>> Begin Selection

Archive for August, 2005

Equal Chances

Monday, August 29th, 2005

ImageAnd this has been the busiest couple of weeks I’ve had so far, what with tracking down three different job leads, which involves hoofing it to what feels like the ends of the earth. Or at least the ends of the BART and MUNI systems.

Yes, I’ve spend most of the week commuting around the Bay Area. Daly City to Dublin/Pleasanton, and back. Then down to Fremont, to a data center. Apparently "near the BART" means thirty minutes away by bus, plus two blocks on foot.

Getting my hopes up, then dashed, then up again. They call me up to tell me they’ve gotten someone else… then a couple of days later, call me in for an emergency interview, ’cause their first choice seems to have backed out.

Anyway. Three interviews per week is far better than the slow drag of the two months we wasted in LA. At least I’m too busy going around the city to mope about in an empty apartment. Especially since the phone company hasn’t gotten us a dial tone two weeks after they told us the line was up.

Image06And I’d prefer not to be left alone on my own for too long, as I don’t know how to cook anything except greasy fried stuff. At least I’m learning a lot about the proper application of garlic. And cheese. Lots of cheese.

>> End Selection
>> Begin Given information

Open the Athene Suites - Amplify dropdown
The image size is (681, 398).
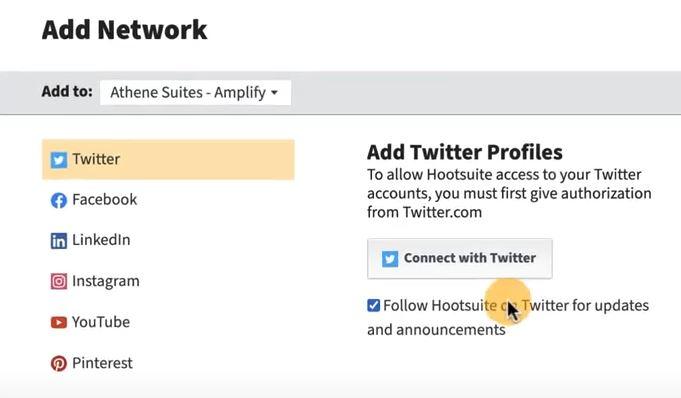pyautogui.click(x=195, y=93)
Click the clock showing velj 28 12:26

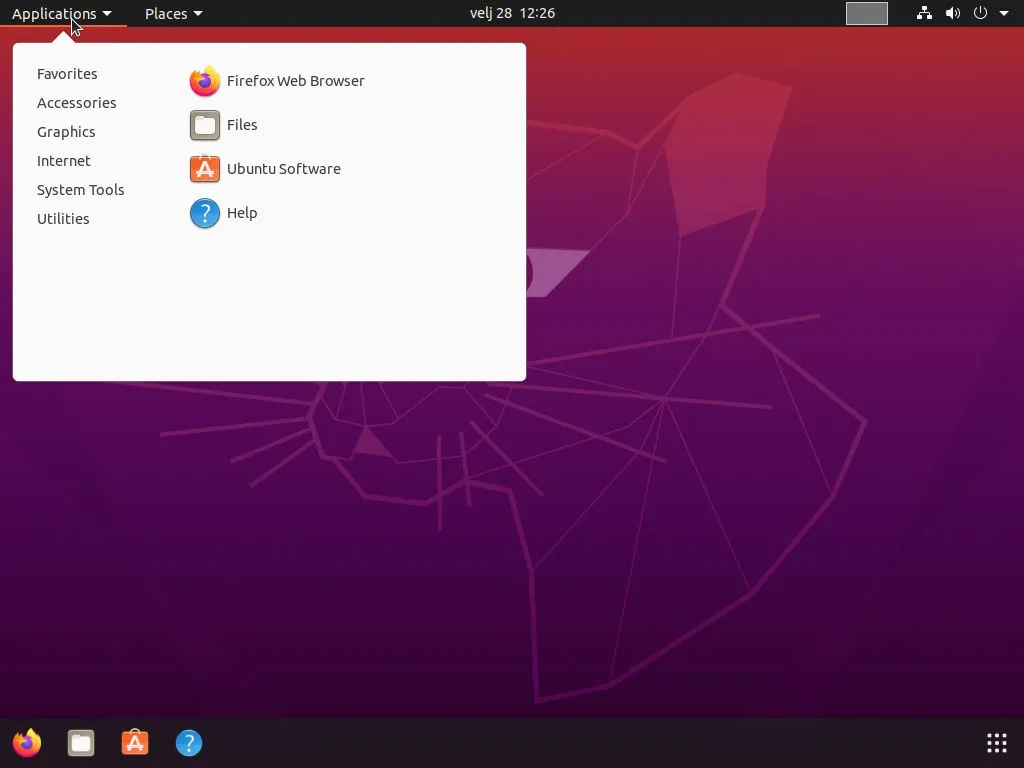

>> End Given information

**What is being asked:** Carry on the blog post about job hunting around the Bay Area, starting right after its last sentence. The listing comes from a separate source unrelated to the blog post.

**Answer for the task:**
French toast and bacon, for example. Typical brunch. I know I should have more salads and less grease, but you know what they say about living forever…

Image29_1Oh,
well. Still trying to get used to the extreme change in temperature
once you cross the Bay Bridge, going from the sweltering high 90’s of
the North and East Bays, to the chilly fog of the Outer Sunset and Lake
Merced.

Still, could be worse. At least we’re getting far more fresh air than in the smog down south.

Image21_8Image18_1The weekend isn’t any less busier, but at least we’re having fun noodling around downtown San Francisco with friends. Must remember not to drink too much coffee while on a hangover, though. I have a really slow metabolism, which means the effects of any beers I have on Friday night do not go away until Saturday evening, and any caffeine I take will keep me up for the next twelve to sixteen hours.

So in this post-alcohol caffinated state, I take a couple of minutes to sit in Union Square and listen to some long-haired bearded gentleman speaking on why despite having gone to several universities and other educational institutions, he believes that the big bang theory isn’t true, and anybody who tries to tell you otherwise hates Jesus.

American society has a troubling contempt for education in general, and scientific education in particular. You read about all the debates about putting Intelligent Design into schools alongside (or instead of) the Theory of Evolution.

Image22_1Other people hang rosaries or scapulars on their rear-view mirrors. We seem to have Great A’Tuin hanging from ours. I wonder why, we aren’t Omnian.

Turtles all the way down. Sounds better than what I hear on TV these days.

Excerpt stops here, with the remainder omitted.